How can we possibly promise Americans that their government is operating efficiently – not wasting their hard-earned money – when we aren’t even sure the exact scope of the federal bureaucracy?
Every list of federal agencies has discrepancies from all the others. Independent executive agency lists range from 78 to 137, and Cabinet units range from 174 to 268. Other lists have over 440 agencies within the federal government. Congress and Executive officials have delegated responsibilities to each of these agencies without always taking into account the purview of other departments. This has created a wide area of shared regulatory space, which means not only are resources being wasted as more than one group is tasked with addressing an issue, but sometimes conflicting information or regulations are formulated.
Additionally, expertise is wasted when agencies don’t know the resources available to them through other, complementary agencies. Coordination should be baked into the ethos of these organizations, and cross-agency management should be focused on identifying areas where work can be streamlined and improved.

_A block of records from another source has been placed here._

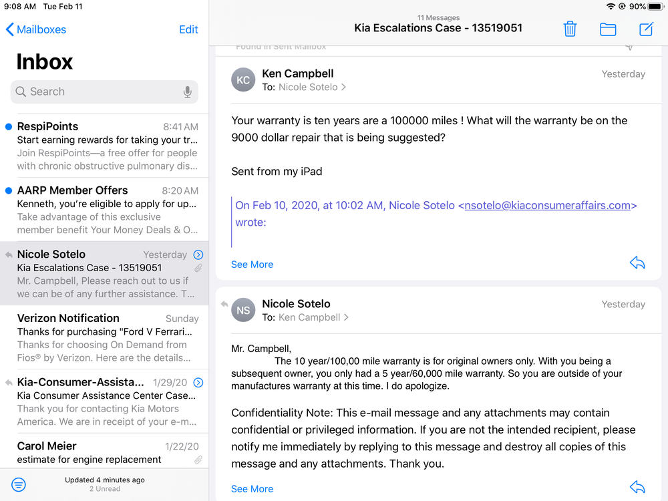Expand thread arrow on Nicole Sotelo email

(198, 255)
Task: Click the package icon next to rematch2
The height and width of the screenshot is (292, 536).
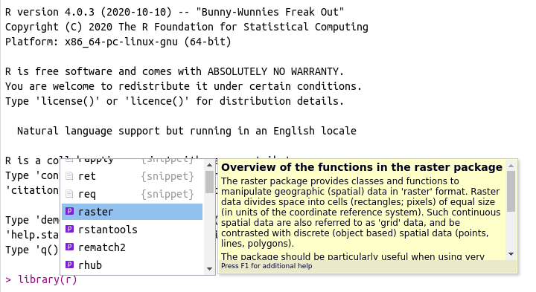Action: (x=70, y=247)
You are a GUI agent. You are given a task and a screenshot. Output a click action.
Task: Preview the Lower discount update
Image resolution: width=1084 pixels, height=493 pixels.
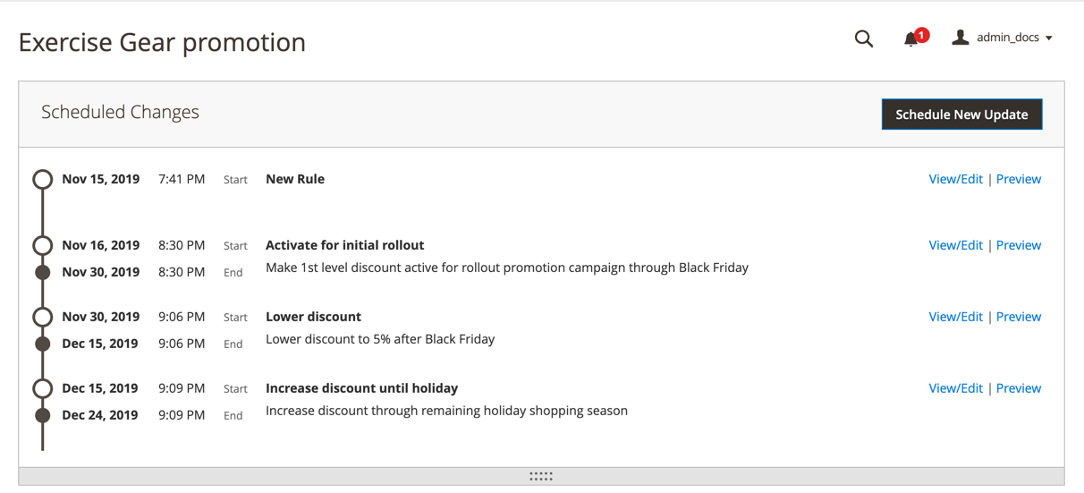1018,317
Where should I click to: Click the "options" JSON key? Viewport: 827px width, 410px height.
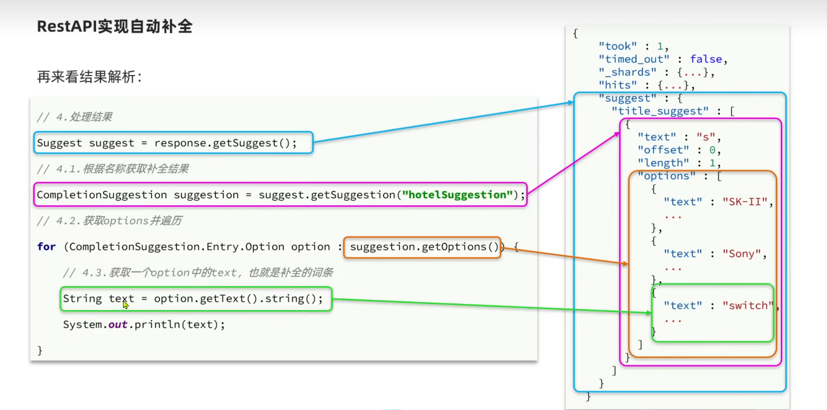666,176
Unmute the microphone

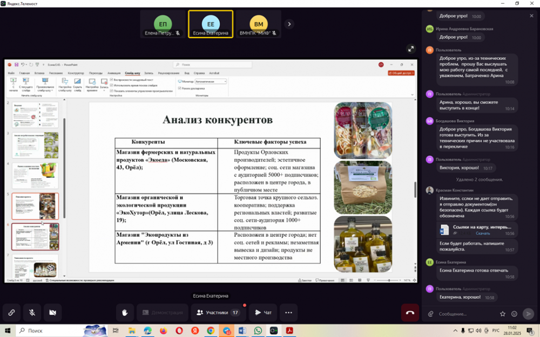click(x=32, y=312)
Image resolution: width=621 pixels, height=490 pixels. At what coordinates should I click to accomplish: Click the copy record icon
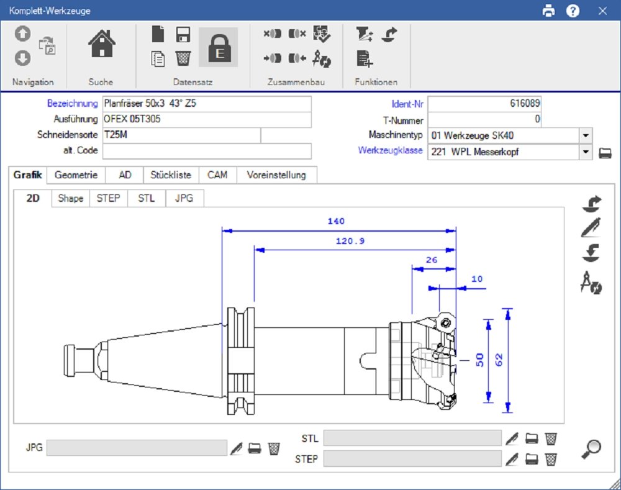click(158, 58)
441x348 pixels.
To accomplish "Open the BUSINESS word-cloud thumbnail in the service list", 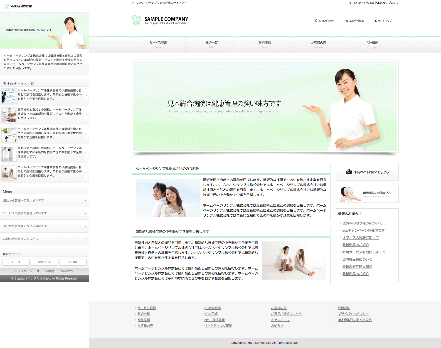I will coord(9,96).
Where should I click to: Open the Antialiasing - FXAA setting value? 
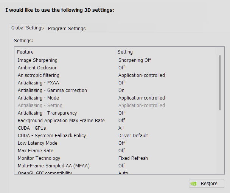pos(121,83)
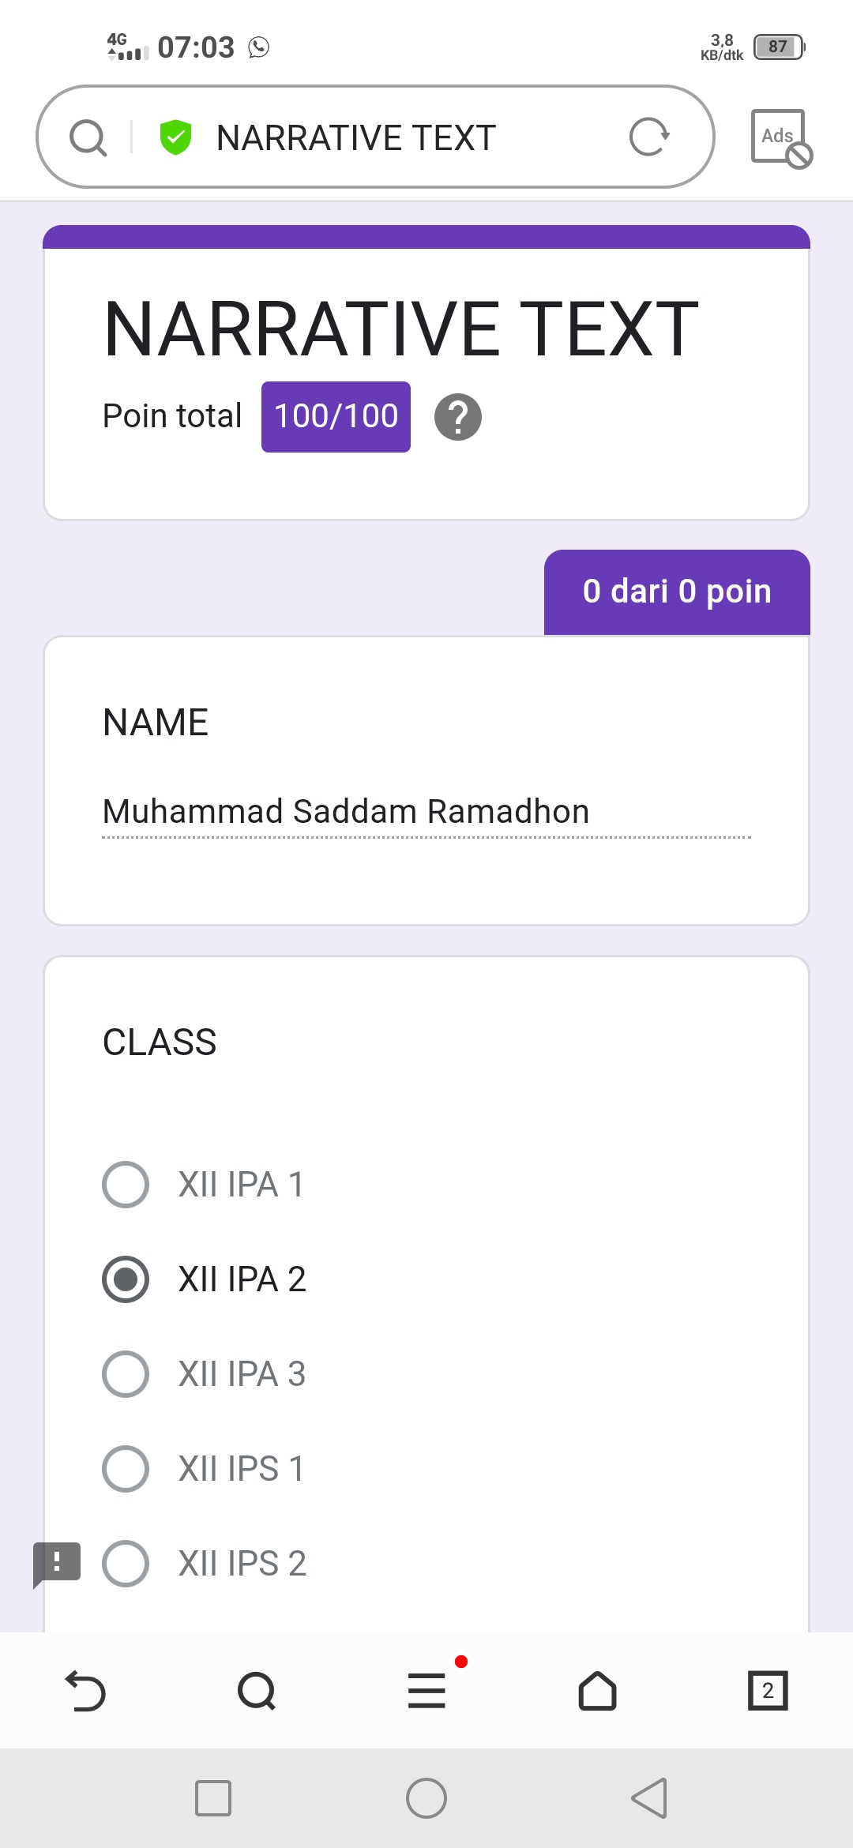
Task: Select the XII IPA 2 radio
Action: coord(126,1279)
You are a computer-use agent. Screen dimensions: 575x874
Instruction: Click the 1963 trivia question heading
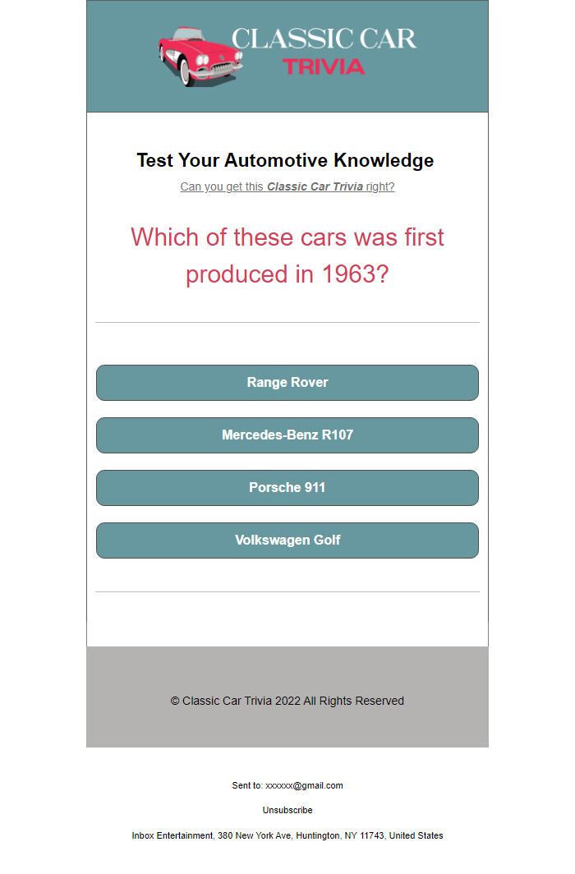288,255
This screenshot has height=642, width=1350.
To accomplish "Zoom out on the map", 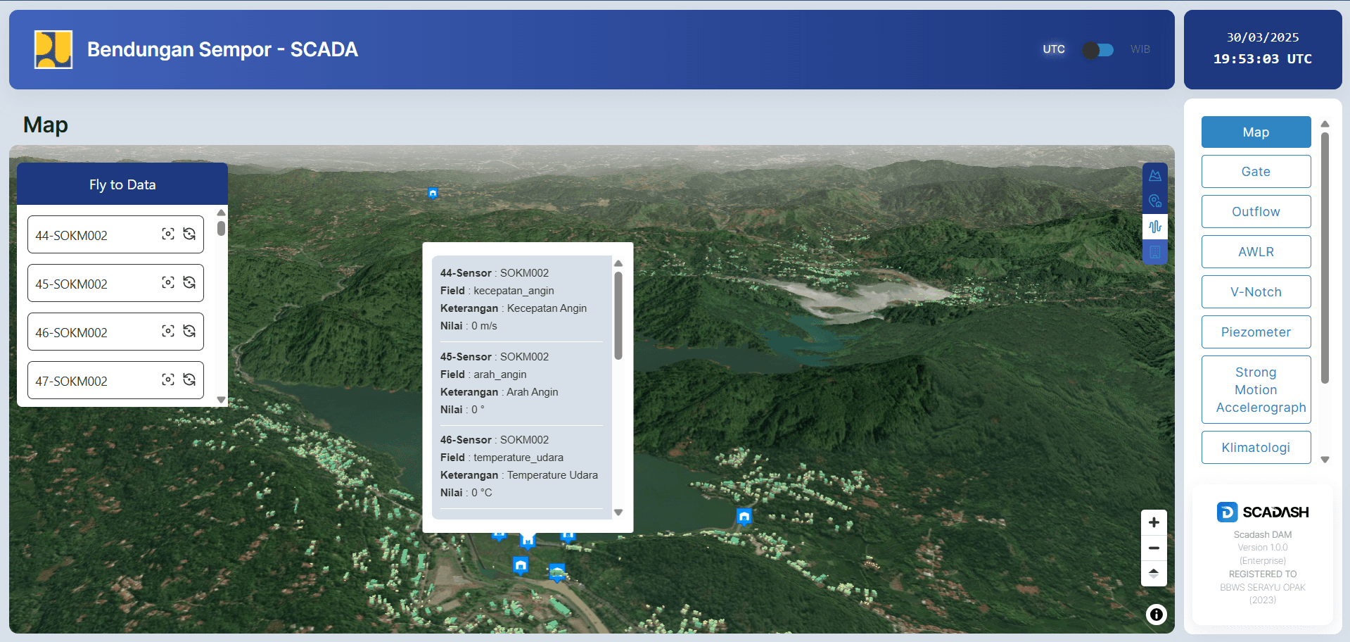I will click(1154, 548).
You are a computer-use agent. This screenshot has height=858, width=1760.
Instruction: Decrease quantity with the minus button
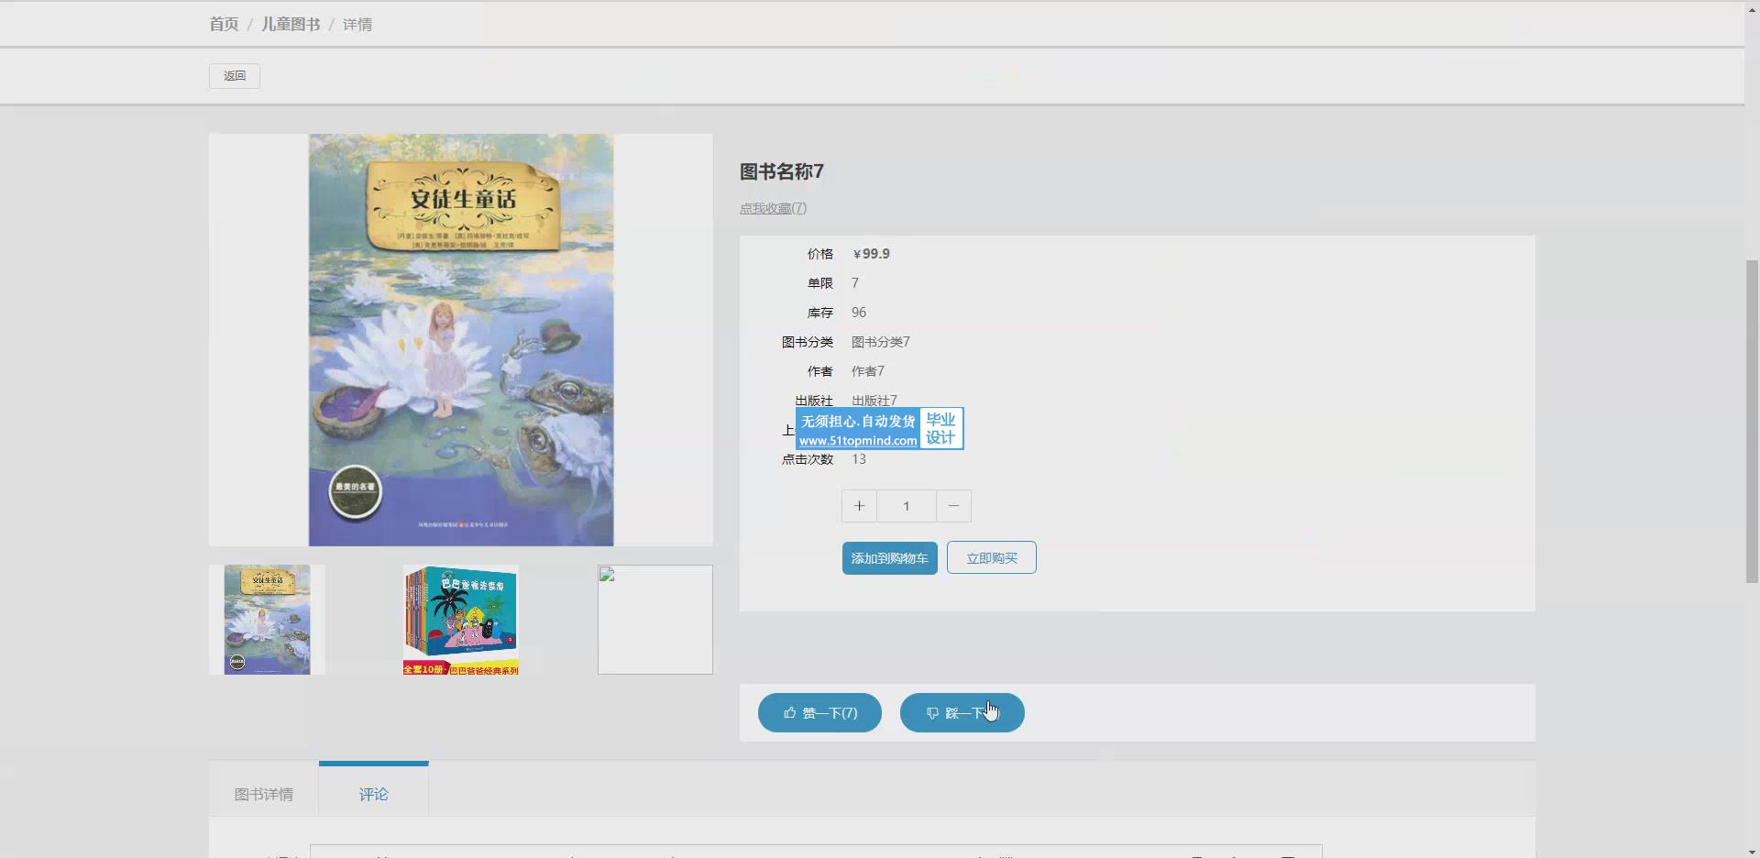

Finally, these agencies tend to fall into patterns over time, failing to bring in the most talented members of the younger generations or improving the technology they rely on. It’s important that these agencies are equipped to attract and retain the best talent available, and that they have the resources they need to upgrade their systems in a way that maximizes their utility to the American public, as well as their security.
In short, these agencies should be rewarded for streamlining operations within themselves while coordinating with other agencies to work in a consistent and well informed manner, while also optimizing operations, staff, and technology.
Join the fight
Problems to be Solved
- The American people are paying for an oversized and inefficient federal workforce.
- The federal workforce is aging fast and struggles to recruit and retain young workers.
We need to ensure that our federal government is best set up to serve the people, and we have done a poor job of it. Federal agencies have grown and morphed over the years, until they’ve reached their current status.
- Increase efficiency so as to not lose productivity
- Improve the recruitment and retention of younger workers
As President, I will...
- Create a task force within the OMB to perform an audit of all federal agencies, clearly defining a list of them, their charge, and their list of responsibilities. Hire a management consulting firm to do the same, and have the two reconcile their report to put together a series of recommendations for streamlining the federal bureaucracy.
- Promote cooperation in these agencies by providing incentives for management to work together with other agencies that have shared regulatory space.
- Provide sufficient funding so that each agency can maintain up-to-date, secure technological infrastructure to carry out their work.
- Enhance the recruitment and retention of younger workers by changing hiring guidelines, compensation, and reporting structures.